The art of pruning
/Spring has been slow to get underway this year but there’s hope in the tender shoots and tiny leaves now emerging. The greening of the landscape is a welcome sight after months of barren vistas.
So why am I urging you to go out there with your pruners and clop something? Isn’t it kind of cruel to take sharp implements to our little plants when they and the season are still so young? Well, no. If you think pruning is the hard-hearted removal of living limbs, akin to amputation, you don’t understand the real value of this essential gardening skill.
Pruning is undertaken for many reasons: To remove dead, diseased, deformed or poorly structured branches; to keep plants in bounds; to admit light and air into the heart of woody shrubs; to clear away last season’s dead leaves, allowing new shoots to emerge; to boost bloom, and to stimulate plants to send up new, vigorous growth.
Pruning is not merely cutting away. It can spare a plant unnecessary work, as when you pinch off spent flowers that would otherwise divert a plant’s energy to the production of unwanted seeds. It can reinvigorate plants grown lax and crowded, with a crush of stems jockeying for position like cars at rush hour.
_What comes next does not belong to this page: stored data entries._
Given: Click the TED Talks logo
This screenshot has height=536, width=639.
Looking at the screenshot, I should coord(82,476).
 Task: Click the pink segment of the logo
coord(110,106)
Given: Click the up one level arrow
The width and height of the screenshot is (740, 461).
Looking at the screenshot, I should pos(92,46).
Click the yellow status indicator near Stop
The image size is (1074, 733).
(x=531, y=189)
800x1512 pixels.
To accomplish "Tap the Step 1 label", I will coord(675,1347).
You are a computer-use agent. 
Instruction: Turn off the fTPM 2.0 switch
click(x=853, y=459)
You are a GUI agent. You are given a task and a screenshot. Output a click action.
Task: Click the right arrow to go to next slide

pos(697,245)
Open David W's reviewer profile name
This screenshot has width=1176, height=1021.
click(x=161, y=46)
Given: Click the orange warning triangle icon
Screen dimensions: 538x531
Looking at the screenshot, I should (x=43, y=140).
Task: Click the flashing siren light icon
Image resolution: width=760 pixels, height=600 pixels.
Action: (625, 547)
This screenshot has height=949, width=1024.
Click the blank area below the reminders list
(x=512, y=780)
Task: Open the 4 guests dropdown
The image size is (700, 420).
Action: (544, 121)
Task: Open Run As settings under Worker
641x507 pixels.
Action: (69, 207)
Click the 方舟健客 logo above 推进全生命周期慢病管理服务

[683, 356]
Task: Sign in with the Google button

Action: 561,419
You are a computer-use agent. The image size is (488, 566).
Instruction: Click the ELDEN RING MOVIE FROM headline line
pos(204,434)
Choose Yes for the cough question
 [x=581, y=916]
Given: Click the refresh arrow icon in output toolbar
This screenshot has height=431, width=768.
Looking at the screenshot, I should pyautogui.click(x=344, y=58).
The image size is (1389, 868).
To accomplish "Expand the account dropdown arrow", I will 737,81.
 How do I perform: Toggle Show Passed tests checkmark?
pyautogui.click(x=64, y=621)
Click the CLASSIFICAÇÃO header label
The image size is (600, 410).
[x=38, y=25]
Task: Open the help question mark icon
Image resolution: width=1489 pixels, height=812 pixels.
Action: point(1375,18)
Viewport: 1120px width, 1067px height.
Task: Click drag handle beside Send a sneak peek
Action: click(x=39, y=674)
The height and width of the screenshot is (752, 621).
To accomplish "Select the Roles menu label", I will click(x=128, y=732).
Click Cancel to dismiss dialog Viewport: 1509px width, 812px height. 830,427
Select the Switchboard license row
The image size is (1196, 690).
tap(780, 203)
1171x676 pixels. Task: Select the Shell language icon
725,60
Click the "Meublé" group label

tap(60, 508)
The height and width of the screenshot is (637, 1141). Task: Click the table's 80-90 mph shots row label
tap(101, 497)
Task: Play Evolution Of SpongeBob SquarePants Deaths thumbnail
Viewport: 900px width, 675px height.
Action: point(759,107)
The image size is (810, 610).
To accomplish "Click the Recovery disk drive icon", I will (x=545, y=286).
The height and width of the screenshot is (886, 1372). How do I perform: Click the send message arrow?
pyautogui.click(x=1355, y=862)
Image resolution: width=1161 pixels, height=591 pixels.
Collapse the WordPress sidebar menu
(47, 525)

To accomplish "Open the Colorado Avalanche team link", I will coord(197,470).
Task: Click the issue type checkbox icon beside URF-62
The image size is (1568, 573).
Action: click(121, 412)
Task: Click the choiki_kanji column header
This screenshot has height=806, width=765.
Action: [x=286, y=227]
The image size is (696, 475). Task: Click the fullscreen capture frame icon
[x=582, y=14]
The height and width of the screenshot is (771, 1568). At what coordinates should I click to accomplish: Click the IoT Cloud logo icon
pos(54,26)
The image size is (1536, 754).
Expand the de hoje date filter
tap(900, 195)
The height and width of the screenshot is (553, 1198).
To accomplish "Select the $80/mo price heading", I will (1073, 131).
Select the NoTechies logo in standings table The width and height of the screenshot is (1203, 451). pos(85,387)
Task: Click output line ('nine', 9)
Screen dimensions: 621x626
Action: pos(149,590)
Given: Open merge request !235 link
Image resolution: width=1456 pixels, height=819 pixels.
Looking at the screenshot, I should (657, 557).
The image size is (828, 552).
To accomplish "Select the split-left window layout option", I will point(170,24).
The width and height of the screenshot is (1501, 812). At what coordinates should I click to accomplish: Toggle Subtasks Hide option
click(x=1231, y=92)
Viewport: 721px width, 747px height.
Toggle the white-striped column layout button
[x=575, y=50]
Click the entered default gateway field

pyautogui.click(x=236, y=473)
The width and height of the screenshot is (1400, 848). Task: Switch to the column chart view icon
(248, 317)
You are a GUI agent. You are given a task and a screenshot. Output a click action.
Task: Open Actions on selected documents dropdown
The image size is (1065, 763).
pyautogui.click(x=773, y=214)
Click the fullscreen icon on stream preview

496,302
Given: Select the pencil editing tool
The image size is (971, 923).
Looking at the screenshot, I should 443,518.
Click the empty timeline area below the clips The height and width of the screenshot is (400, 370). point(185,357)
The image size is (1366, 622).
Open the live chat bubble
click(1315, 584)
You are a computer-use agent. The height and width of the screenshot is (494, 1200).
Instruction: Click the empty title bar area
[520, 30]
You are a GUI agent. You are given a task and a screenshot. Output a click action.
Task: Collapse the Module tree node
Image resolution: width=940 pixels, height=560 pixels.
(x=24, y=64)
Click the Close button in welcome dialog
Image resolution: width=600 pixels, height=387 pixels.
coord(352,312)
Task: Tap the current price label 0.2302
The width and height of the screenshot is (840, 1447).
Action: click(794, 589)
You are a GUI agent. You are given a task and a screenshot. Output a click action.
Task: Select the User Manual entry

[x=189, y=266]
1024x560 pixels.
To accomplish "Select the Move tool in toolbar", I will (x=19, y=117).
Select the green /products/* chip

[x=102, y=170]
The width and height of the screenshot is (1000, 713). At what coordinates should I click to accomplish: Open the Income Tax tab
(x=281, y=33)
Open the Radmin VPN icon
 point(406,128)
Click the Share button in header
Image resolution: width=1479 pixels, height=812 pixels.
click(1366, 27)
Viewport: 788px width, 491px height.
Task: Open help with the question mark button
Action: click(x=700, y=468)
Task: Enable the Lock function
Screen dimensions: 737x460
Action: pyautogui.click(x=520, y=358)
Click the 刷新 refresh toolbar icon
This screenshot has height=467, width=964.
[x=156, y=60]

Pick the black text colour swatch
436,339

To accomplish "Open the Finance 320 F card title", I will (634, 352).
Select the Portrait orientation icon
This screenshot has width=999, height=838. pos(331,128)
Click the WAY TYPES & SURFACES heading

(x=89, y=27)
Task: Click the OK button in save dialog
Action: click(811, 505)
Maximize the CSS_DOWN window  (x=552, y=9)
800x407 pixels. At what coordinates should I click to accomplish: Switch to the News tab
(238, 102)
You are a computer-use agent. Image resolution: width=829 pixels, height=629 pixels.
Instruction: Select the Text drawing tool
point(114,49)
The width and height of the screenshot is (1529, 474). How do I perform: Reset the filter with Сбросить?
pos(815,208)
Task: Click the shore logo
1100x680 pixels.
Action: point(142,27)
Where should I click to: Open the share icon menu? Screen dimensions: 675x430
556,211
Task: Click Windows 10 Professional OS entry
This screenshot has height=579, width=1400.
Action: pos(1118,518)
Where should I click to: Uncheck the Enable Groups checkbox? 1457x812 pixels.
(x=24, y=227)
Pruning can also direct new growth, so the plant in question extends itself in a desirable direction.
Pruning, in short, is good.
Right now, you shouldn’t head out to the garden without sharp pruners and soft gloves. Walk around the yard, and you’ll see any number of opportunities where judicious nipping is indicated.
Old dead foliage of perennials should be removed before new growth appears and makes this a delicate operation. Ornamental grasses can be cut down within a few inches of the ground, as can tall, grassy perennials like Siberian iris. A smart gardener would bundle and tie the thin blade-like leaves together so they can be removed neatly in a clump, rather than flying all over and requiring that other essential spring chore, raking.
Cut down the dead stems of chrysanthemums, coneflowers, coreopsis and other clumping perennials, taking care not to damage any new leaves that may be peeking out.
You should have cut back and removed old peony foliage last fall to prevent the overwintering of botrytis spores that can blast the buds, but better late than never. Trim back the mess of old leaves surrounding the crowns of your hardy geraniums, lady’s mantle and pinks — you don’t want to look at that dreary stuff when these plants get ready to bloom.
Sub-shrubs are those critters that have some woody structure but still die back nearly to the ground every winter. Cut Montauk daisies and perovskia back to a viable bud 6 to 10 inches from the ground. Whack the butterfly bushes to a stump about the same height — they can easily make 6 feet of new growth in a season, and your flowers will be at nose height rather than waving somewhere over your head.
There are some plants that need a little more patience with the pruner. Lavender won’t sprout from “old” wood, meaning the woody stems of previous seasons. There’s no alternative to trimming stem-by-stem, removing the thin shoots that bore flowers last season. Give your lavenders a haircut now and they’ll look like beauty queens when they bloom in June.
Roses demand your prompt attention. Cut these back to living wood (a clear white, not black or gray inside) just above an obviously live bud. Remove all those blackened canes, brown stem tips and any crossing branches before pruning to make the shrub shapely.
Don’t worry that you’re left with a shrub that looks like a mere shadow of its former self. I’ve cut roses to the ground in anticipation of shovel pruning them (i.e., removing them entirely) only to have them sprout vigorously to full size in no time — foiling my cranky little plan to replace them with something more charming.
There are a few instances where we must say, “Pruner, hold that cut!” Don’t have at your spring-blooming shrubs like forsythia, azalea, lilac, rhododendron, deutzia, spirea or early-blooming viburnum until after they have flowered or you will be cutting away this season’s blossoms.
A good rule of thumb is to observe June 15 as the dividing line between spring-flowering shrubs — pruned after they flower — and summer-bloomers, which can be lightly pruned in spring. Of course, for every rule an exception: Mophead hydrangeas, the pink or blue ones, produce flowers on last year’s growth, and so should be pruned in spring only to remove winter-killed branches.
Also spare the foliage of spring-blooming bulbs, like daffodils, tulips and hyacinths, which often elongates after the flowers are spent. The bulb needs a period of vegetative growth to recharge itself for next year’s flowers before it goes dormant in early summer. Don’t braid the leaves or make them into ponytails with rubber bands, either — this is something to do to hair, not bulb foliage.
The great thing about spring pruning is that you shortly leave your garden looking neater and trimmer. And it keeps you occupied out in the garden while you wait out the chill and look forward to the heart of the planting season.